___ DATA SHOWN ___

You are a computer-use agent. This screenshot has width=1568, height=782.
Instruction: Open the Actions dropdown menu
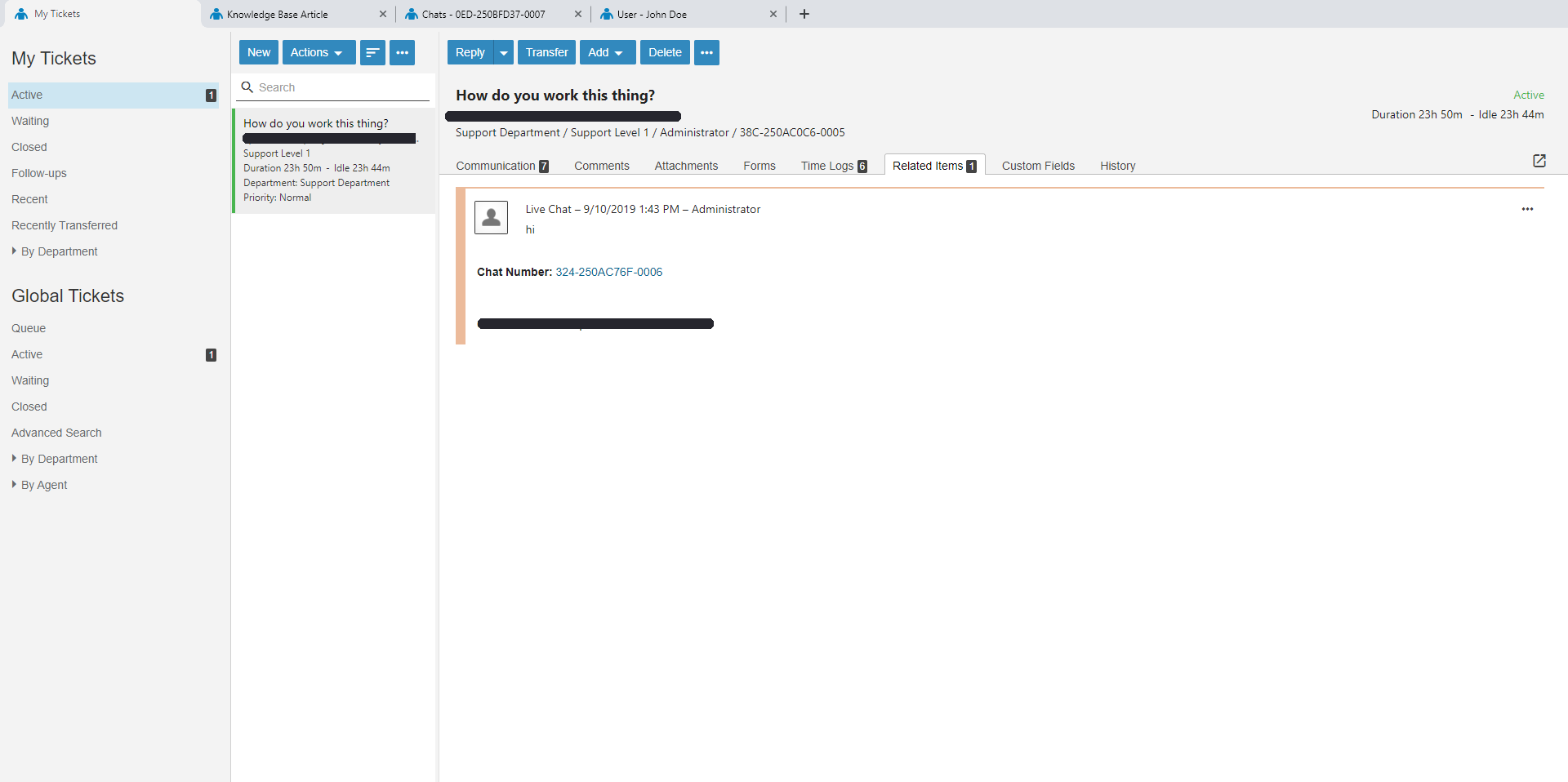click(x=318, y=52)
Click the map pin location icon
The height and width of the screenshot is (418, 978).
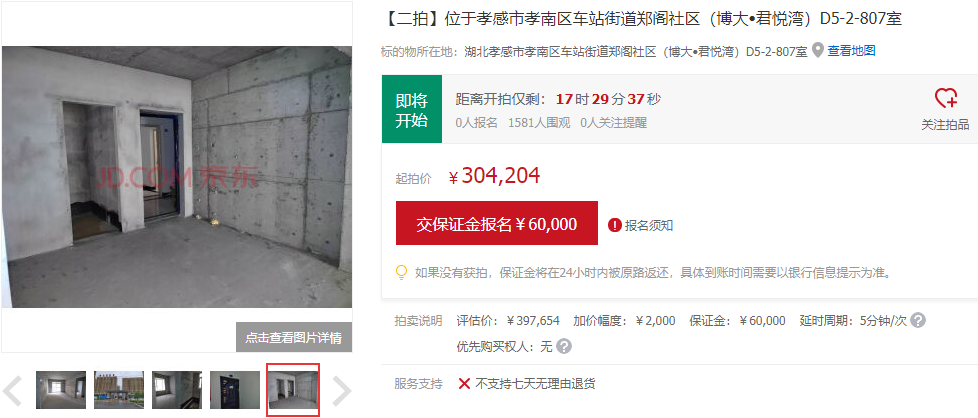818,51
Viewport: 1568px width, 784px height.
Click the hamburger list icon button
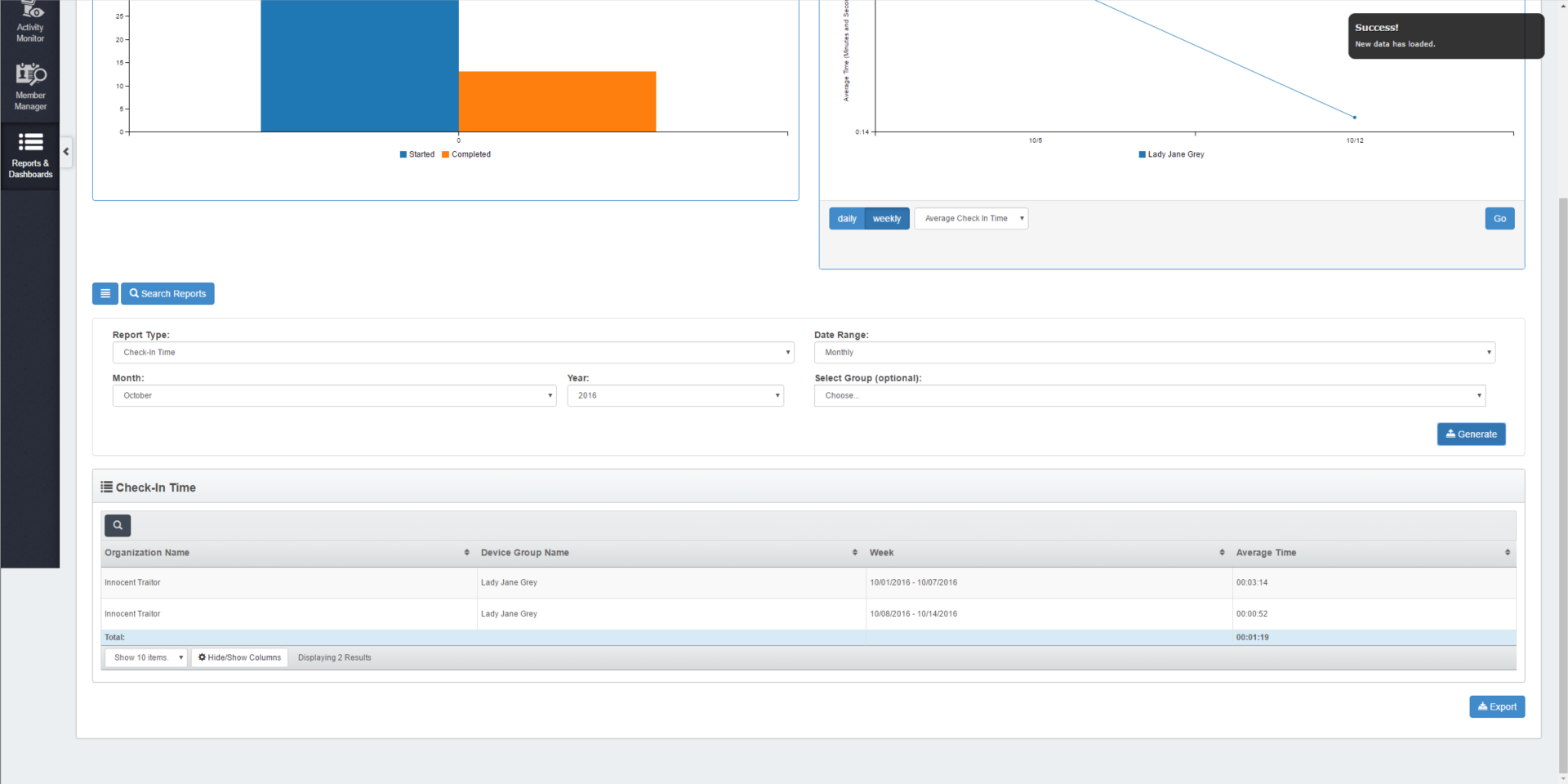[105, 294]
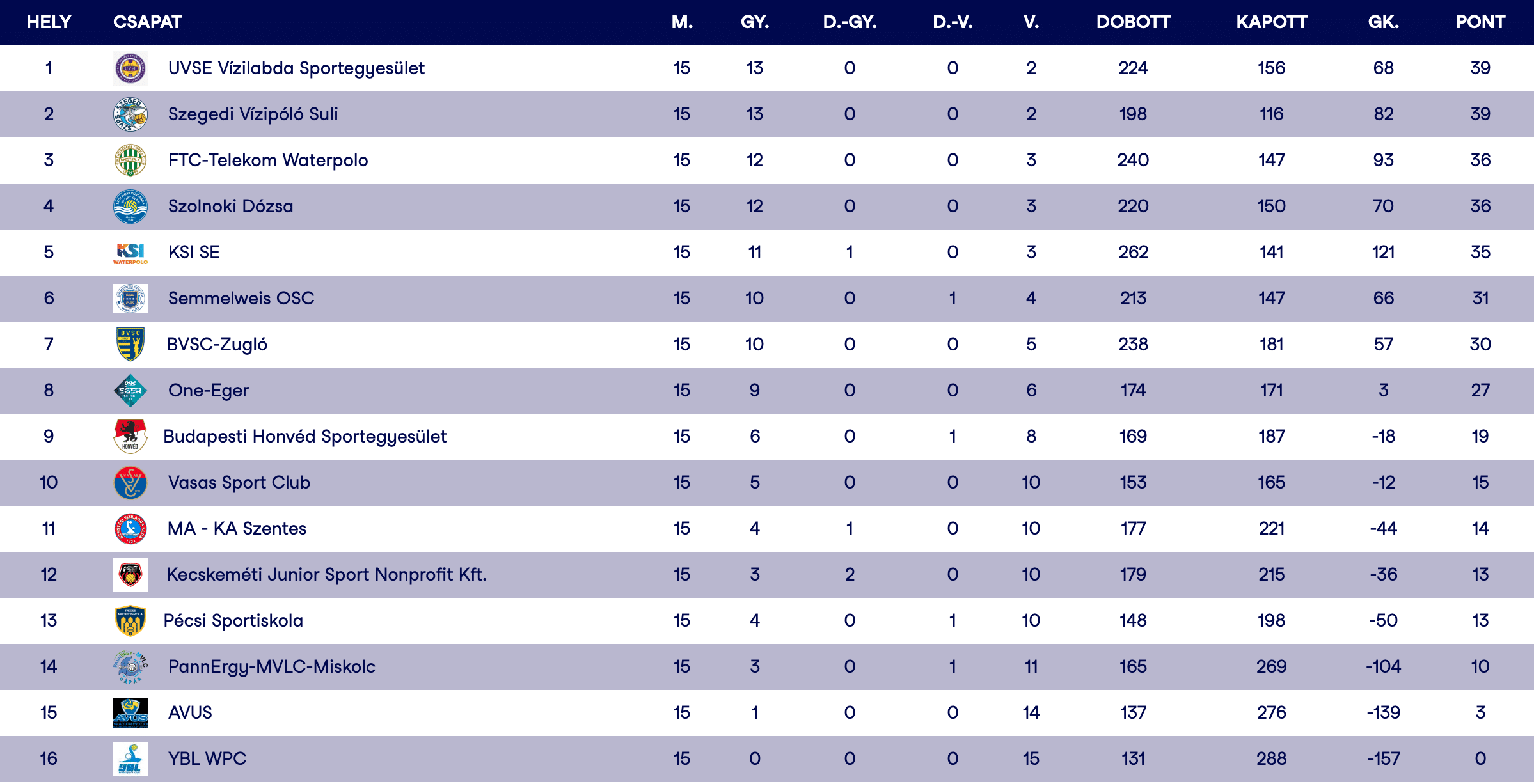Screen dimensions: 1534x784
Task: Click the Pécsi Sportiskola shield crest
Action: point(130,621)
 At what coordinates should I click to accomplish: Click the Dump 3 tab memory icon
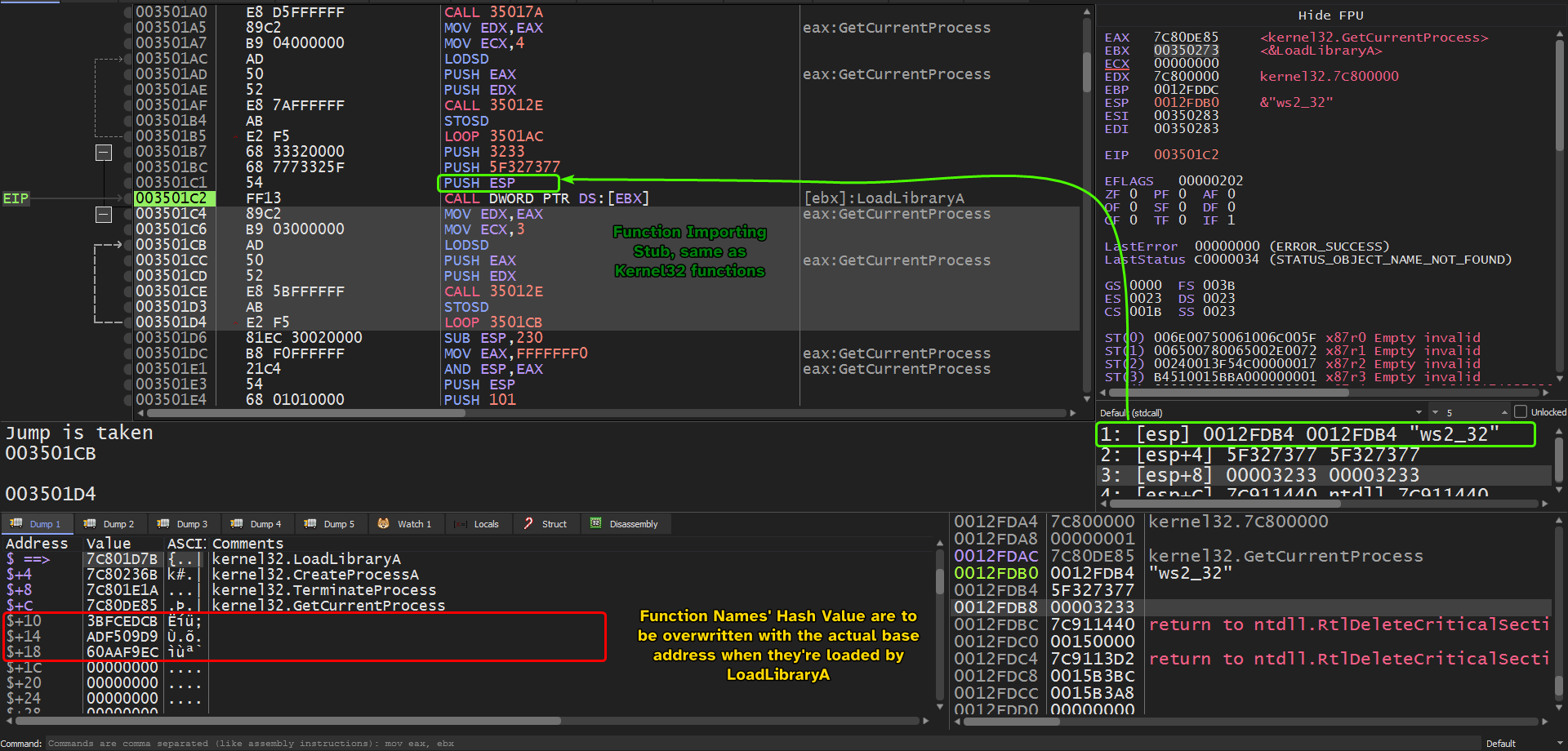(163, 523)
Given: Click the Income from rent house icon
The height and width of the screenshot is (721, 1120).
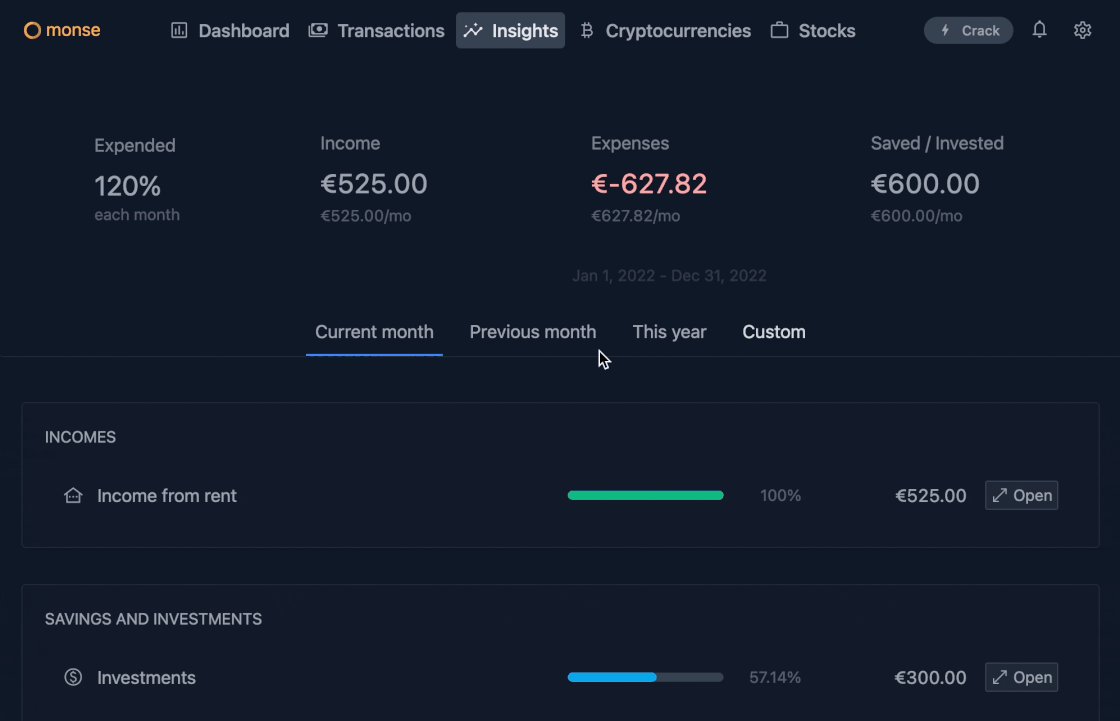Looking at the screenshot, I should (x=73, y=496).
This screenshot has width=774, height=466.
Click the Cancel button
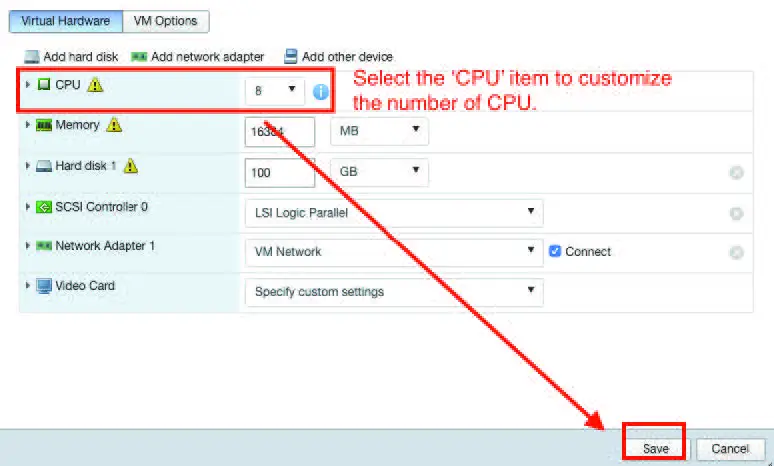(730, 449)
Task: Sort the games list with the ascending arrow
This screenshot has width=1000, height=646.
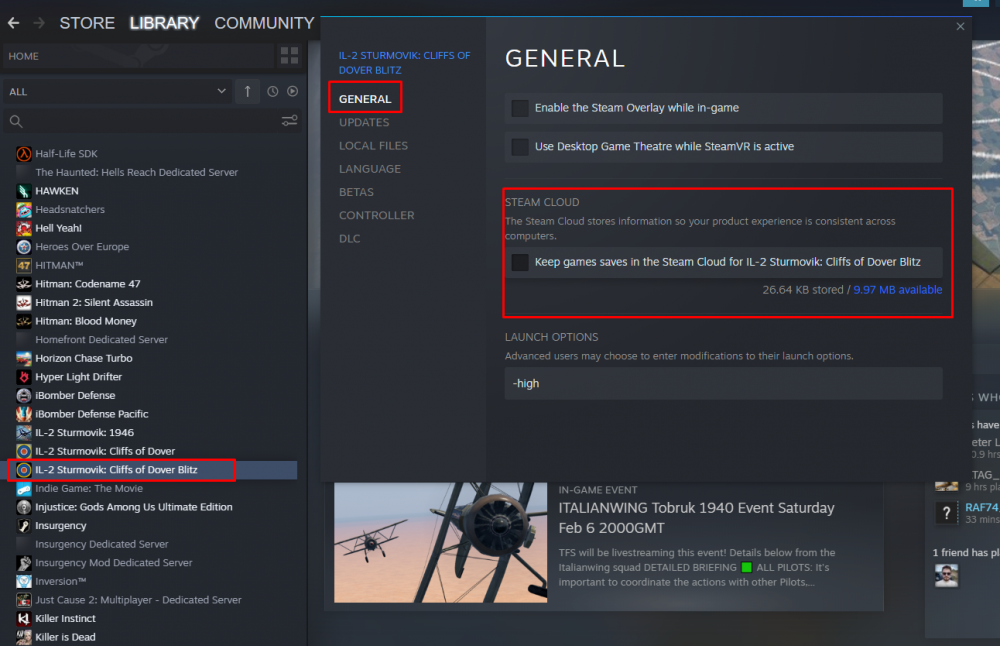Action: (x=247, y=91)
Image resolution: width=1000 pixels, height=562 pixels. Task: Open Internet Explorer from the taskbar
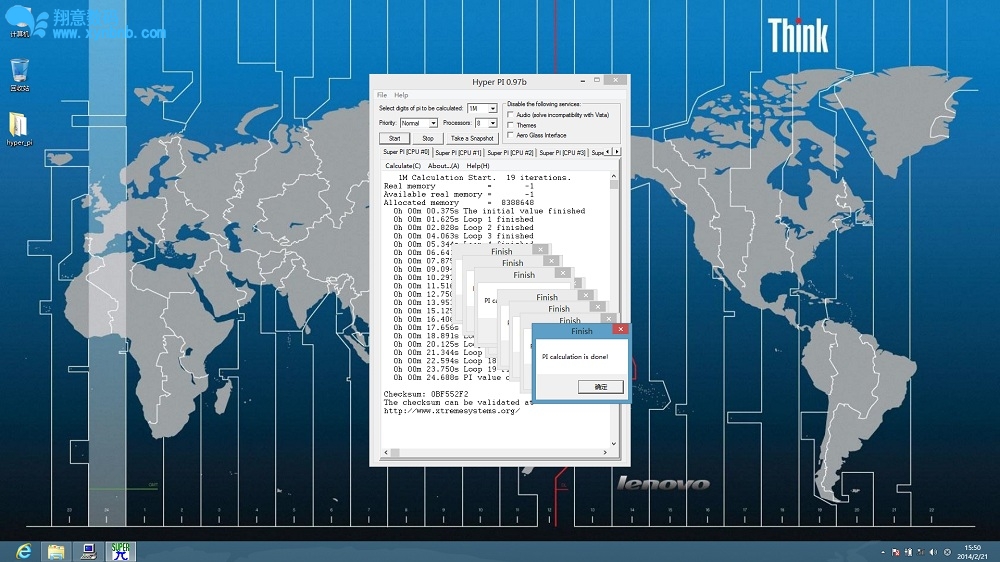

___

*PROBLEM STATEMENT*
Looking at the data above, say how many lines include the string "from" and add nothing.

*TASK OUTPUT*
2